Гордеев не имел представления, сколько времени протекло в этих судорогах, пока явь не прояснилась и не стала тем, чем была прежде: подвалом, жестким полом, комковатой подстилкой. Не слишком хорошо, но по сравнению с недавними пытками — тихая, умиротворяющая благодать. Судя по тому, что над гордеевским телом склонялся в прежней позиции доктор Айболит, окруженный тремя мордоворотами, прошло каких-нибудь пятнадцать минут, но, с другой стороны, пока Гордеев не пришел в себя, Айболит имел возможность отлучиться, попить чайку, даже поспать, оставив пациента на попечение охраны. В поисках утраченного времени Гордеев прислушался, стараясь услышать тиканье часов или позывные радиостанции, но его слуха достиг только монотонный звук, похожий на завывание. Ему потребовалось сосредоточиться, чтобы понять, что это воет он сам. Потрясенный неприятным открытием, Гордеев придушил на выходе из горла этот вой, но он не желал прекращаться, прорываясь в тяжелом дыхании сипением прохудившейся велосипедной камеры.

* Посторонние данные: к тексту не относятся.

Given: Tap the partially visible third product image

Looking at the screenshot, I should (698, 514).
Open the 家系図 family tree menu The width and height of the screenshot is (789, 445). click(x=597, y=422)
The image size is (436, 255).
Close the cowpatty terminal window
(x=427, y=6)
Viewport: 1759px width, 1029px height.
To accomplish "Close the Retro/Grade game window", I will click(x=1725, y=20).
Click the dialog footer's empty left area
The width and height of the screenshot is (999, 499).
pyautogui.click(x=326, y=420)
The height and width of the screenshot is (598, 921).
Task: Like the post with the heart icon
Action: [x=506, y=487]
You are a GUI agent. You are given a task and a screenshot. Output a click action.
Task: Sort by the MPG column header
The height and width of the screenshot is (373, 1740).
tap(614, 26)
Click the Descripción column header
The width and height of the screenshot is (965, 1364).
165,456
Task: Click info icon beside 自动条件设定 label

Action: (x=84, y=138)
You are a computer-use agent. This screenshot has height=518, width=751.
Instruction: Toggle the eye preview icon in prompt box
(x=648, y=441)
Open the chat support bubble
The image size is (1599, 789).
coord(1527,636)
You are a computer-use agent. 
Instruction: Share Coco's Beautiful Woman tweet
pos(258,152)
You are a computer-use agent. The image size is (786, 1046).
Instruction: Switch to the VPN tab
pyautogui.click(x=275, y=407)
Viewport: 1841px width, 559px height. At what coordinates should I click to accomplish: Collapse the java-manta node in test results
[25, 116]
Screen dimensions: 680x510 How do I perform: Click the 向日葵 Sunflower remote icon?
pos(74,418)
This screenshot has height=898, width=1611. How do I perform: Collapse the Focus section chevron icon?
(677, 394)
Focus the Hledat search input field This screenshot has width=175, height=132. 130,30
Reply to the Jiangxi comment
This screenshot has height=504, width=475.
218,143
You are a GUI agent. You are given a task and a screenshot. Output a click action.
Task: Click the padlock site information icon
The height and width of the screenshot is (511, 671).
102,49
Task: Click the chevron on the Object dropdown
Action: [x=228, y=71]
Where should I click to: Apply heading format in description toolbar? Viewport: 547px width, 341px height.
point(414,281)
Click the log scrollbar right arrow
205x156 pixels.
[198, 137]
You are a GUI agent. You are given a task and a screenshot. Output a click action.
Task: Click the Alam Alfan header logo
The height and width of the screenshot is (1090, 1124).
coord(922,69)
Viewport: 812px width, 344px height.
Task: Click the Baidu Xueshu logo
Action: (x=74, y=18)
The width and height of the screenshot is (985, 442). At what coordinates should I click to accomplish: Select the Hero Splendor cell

— Ну как, Юрий Петрович, — жизнерадостно предложил доктор Айболит, — будете говорить начистоту или продолжим наши игры? Отвечайте: зачем следили за Алоевым?
Способность Гордеева трезво мыслить, как оказалось, не подверглась разрушению. Юрий Петрович отдавал себе отчет, что он относительно невредим, что с телом его не произошло непоправимых изменений, что отвратительная галлюцинация — результат воздействия, скорей всего, наркотиков. Но это не меняло общей картины: если он и сейчас попробует задурить мозги своим похитителям очередной байкой, новая доза того же галлюциногенного вещества способна отправить его на тот свет. Пожалуй, бегство на тот свет — единственный пока что стопроцентно надежный способ выбраться из подвала, но прежде, чем им воспользоваться, надо перепробовать все остальные. А для этого требуется сказать алоевской шайке то, что они хотят.
И Юрий Петрович рассказал… Рассказал, конечно, не все и не в полном объеме, оставляя в стороне работу, проделанную Турецким и глориевцами, не давая бандитам зацепок, которые могли бы пустить эту работу насмарку. Рассказал, что является адвокатом вдовы убитого Павла Любимова, но, чтобы он смог представлять ее на суде, нужно, чтобы убийца был найден, а найти его так до сих пор и не удавалось. Случайно, отправляясь на отдых, Гордеев увидел на заправочной станции человека, соответствующего описанию, данному свидетелями убийства Любимова…
Айболит недоверчиво скривил на сторону рот, словно камбала, сделав свою малопривлекательную физиономию еще более отталкивающей:
— Случайно, говоришь? Я к тебе по-хорошему, а ты все ваньку валяешь?
Гордеев попал в затруднительное положение. В своей адвокатской практике он не раз сталкивался с тем, что голая, неподдельная правда — самая неправдоподобная штука на земле.
— Случайно, — настаивал он на своем. — Хоть на детекторе лжи меня испытайте, повторю то же самое. Сам удивляюсь, как это вышло. Знаете, как в поговорке: на ловца и зверь бежит…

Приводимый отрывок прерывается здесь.